**PROMPT:** Update the listing below by replacing every occurrence of "screenshot" with "image", leaving all other text unchanged, and omit the pictures from your answer.
***** DATA SHOWN *****
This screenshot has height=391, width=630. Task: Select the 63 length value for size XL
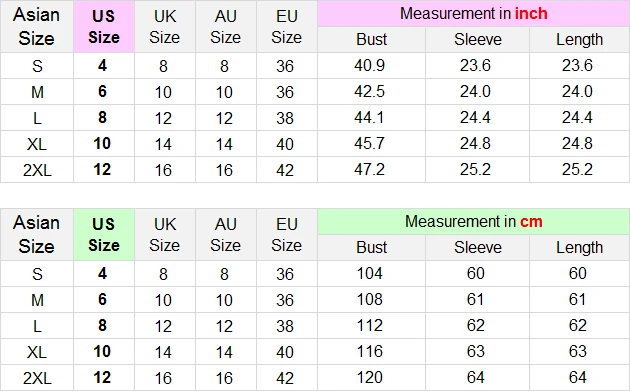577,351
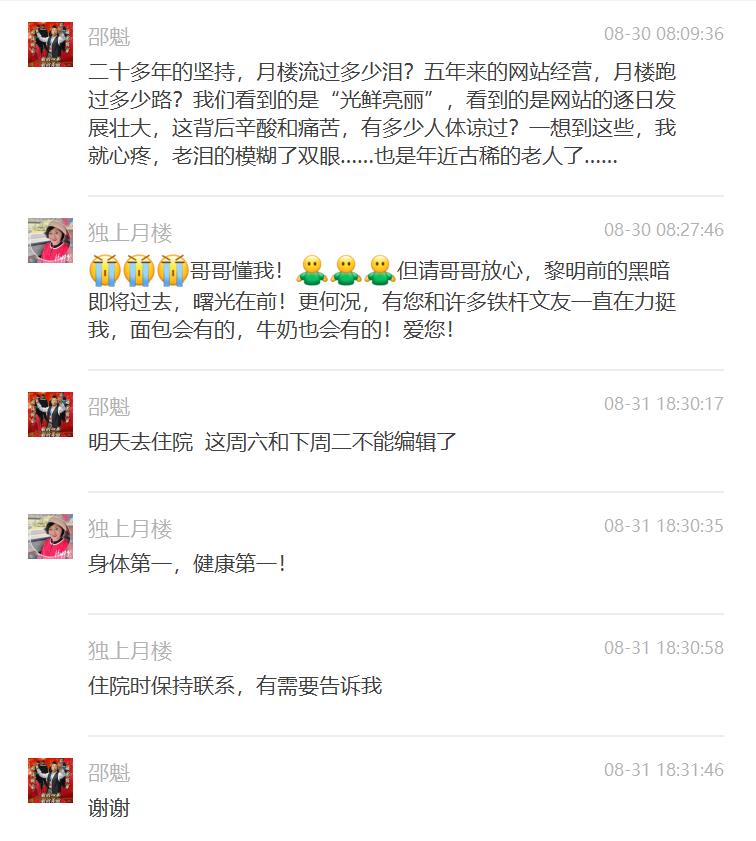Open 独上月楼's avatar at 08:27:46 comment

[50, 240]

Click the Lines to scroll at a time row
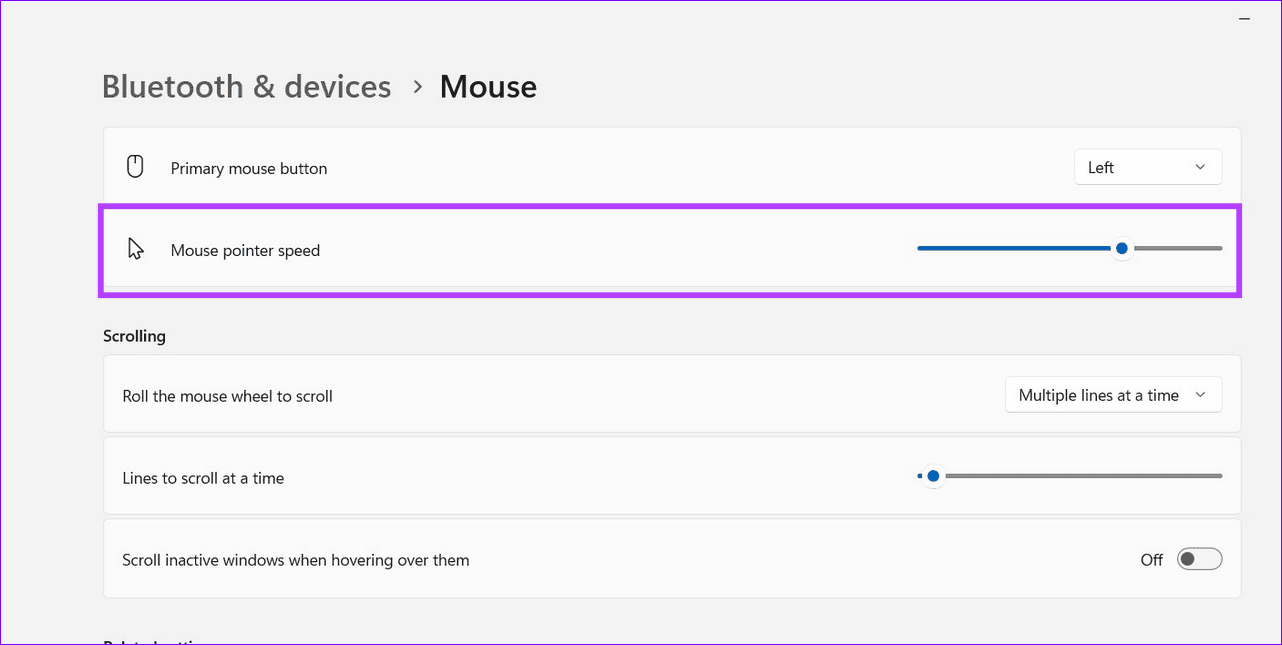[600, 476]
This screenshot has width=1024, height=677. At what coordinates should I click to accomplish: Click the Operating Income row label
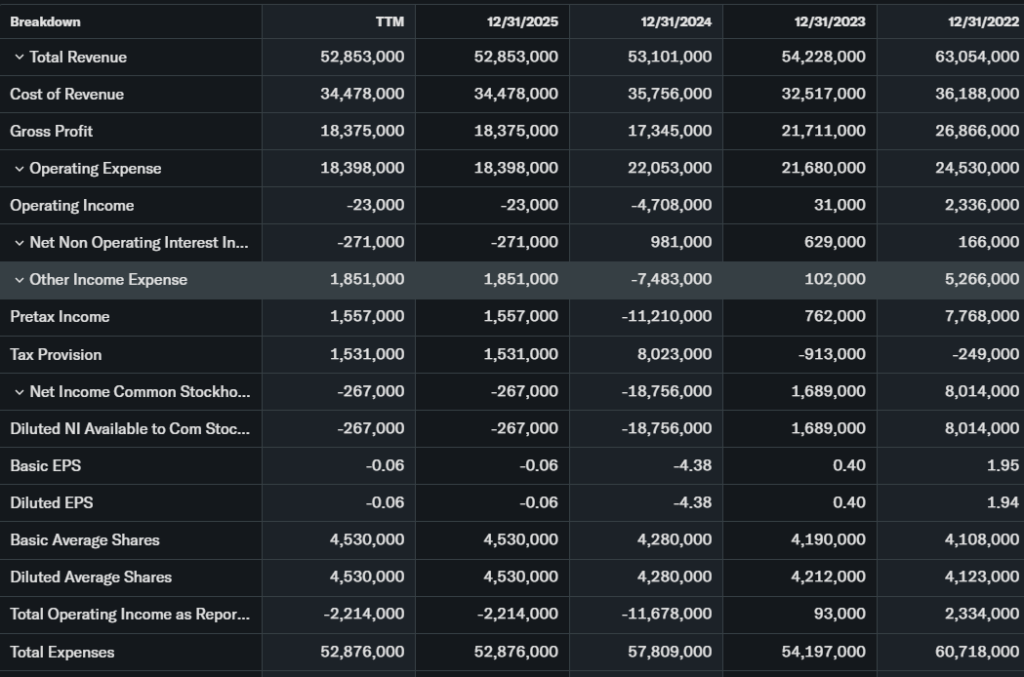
*****
**ANSWER TO THE EXERCISE:**
This image has height=391, width=630. Task: Select the 63 length value for size XL
577,351
Open 独上月楼's avatar at 08:27:46 comment

[50, 240]

Click the Lines to scroll at a time row
[600, 476]
This image has width=1024, height=677. At what coordinates should I click to accomplish: Click the Operating Income row label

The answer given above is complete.